• _Work to be completed_: Copy out every one of the records below word for word, with nothing changed or left out.

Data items
○ ○ ○ ○ ○ ○ ○
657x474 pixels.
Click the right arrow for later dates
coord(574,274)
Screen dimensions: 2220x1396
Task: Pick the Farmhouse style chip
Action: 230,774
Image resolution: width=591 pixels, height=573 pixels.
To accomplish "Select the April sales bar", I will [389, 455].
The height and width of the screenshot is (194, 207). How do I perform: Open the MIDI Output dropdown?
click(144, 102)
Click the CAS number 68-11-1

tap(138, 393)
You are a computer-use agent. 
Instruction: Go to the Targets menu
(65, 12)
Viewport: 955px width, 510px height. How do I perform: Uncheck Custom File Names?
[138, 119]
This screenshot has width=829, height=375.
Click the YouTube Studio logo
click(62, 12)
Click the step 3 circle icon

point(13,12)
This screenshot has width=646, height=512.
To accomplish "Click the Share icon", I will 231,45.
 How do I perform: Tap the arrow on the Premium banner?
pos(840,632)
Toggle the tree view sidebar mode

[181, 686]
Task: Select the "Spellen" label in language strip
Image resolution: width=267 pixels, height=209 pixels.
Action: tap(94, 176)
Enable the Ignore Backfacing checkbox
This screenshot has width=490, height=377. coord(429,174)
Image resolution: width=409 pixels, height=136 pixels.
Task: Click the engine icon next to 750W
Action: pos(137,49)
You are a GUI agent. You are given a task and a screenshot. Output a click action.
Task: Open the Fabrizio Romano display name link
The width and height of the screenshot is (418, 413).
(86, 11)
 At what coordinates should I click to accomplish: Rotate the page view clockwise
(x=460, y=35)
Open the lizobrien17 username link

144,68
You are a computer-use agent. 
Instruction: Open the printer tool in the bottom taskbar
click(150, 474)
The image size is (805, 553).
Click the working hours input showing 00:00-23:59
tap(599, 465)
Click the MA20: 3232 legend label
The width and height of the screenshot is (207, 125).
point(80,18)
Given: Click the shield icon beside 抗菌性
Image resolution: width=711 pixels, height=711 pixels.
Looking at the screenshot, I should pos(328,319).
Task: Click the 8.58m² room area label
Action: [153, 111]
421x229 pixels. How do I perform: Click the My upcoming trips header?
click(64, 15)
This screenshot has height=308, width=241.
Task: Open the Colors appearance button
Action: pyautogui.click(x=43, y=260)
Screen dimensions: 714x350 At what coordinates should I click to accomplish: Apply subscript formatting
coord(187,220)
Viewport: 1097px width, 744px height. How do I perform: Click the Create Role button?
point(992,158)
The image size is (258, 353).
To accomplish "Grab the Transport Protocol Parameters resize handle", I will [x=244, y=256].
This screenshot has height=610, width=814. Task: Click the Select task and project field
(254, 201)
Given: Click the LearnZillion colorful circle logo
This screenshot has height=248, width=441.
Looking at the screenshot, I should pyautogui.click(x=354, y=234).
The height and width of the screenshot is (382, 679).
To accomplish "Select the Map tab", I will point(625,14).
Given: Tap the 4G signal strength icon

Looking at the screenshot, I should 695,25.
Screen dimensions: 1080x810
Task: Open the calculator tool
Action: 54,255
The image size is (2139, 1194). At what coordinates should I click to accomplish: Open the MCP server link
○ ○ ○ ○ ○ ○ ○
• _Solution_:
657x474 pixels.
Click the right arrow for later dates
coord(574,274)
Screen dimensions: 2220x1396
Task: Pick the Farmhouse style chip
Action: 230,774
Image resolution: width=591 pixels, height=573 pixels.
To accomplish "Select the April sales bar", I will [389, 455].
The height and width of the screenshot is (194, 207). How do I perform: Open the MIDI Output dropdown?
click(144, 102)
Click the CAS number 68-11-1

tap(138, 393)
You are a computer-use agent. 
Instruction: Go to the Targets menu
(65, 12)
Viewport: 955px width, 510px height. How do I perform: Uncheck Custom File Names?
[138, 119]
This screenshot has width=829, height=375.
Click the YouTube Studio logo
click(62, 12)
Click the step 3 circle icon

point(13,12)
This screenshot has width=646, height=512.
To accomplish "Click the Share icon", I will 231,45.
 How do I perform: Tap the arrow on the Premium banner?
pos(840,632)
Toggle the tree view sidebar mode

[181, 686]
Task: Select the "Spellen" label in language strip
Image resolution: width=267 pixels, height=209 pixels.
Action: tap(94, 176)
Enable the Ignore Backfacing checkbox
This screenshot has width=490, height=377. coord(429,174)
Image resolution: width=409 pixels, height=136 pixels.
Task: Click the engine icon next to 750W
Action: pos(137,49)
You are a GUI agent. You are given a task and a screenshot. Output a click action.
Task: Open the Fabrizio Romano display name link
The width and height of the screenshot is (418, 413).
(86, 11)
 At what coordinates should I click to accomplish: Rotate the page view clockwise
(x=460, y=35)
Open the lizobrien17 username link

144,68
You are a computer-use agent. 
Instruction: Open the printer tool in the bottom taskbar
click(150, 474)
The image size is (805, 553).
Click the working hours input showing 00:00-23:59
tap(599, 465)
Click the MA20: 3232 legend label
The width and height of the screenshot is (207, 125).
point(80,18)
Given: Click the shield icon beside 抗菌性
Image resolution: width=711 pixels, height=711 pixels.
Looking at the screenshot, I should pos(328,319).
Task: Click the 8.58m² room area label
Action: [153, 111]
421x229 pixels. How do I perform: Click the My upcoming trips header?
click(64, 15)
This screenshot has height=308, width=241.
Task: Open the Colors appearance button
Action: pyautogui.click(x=43, y=260)
Screen dimensions: 714x350 At what coordinates should I click to accomplish: Apply subscript formatting
coord(187,220)
Viewport: 1097px width, 744px height. How do I perform: Click the Create Role button?
point(992,158)
The image size is (258, 353).
To accomplish "Grab the Transport Protocol Parameters resize handle", I will [x=244, y=256].
This screenshot has height=610, width=814. Task: Click the Select task and project field
(254, 201)
Given: Click the LearnZillion colorful circle logo
This screenshot has height=248, width=441.
Looking at the screenshot, I should pyautogui.click(x=354, y=234).
The height and width of the screenshot is (382, 679).
To accomplish "Select the Map tab", I will point(625,14).
Given: Tap the 4G signal strength icon

Looking at the screenshot, I should 695,25.
Screen dimensions: 1080x810
Task: Open the calculator tool
Action: 54,255
The image size is (2139, 1194). At what coordinates should I click to accomplish: Open the MCP server link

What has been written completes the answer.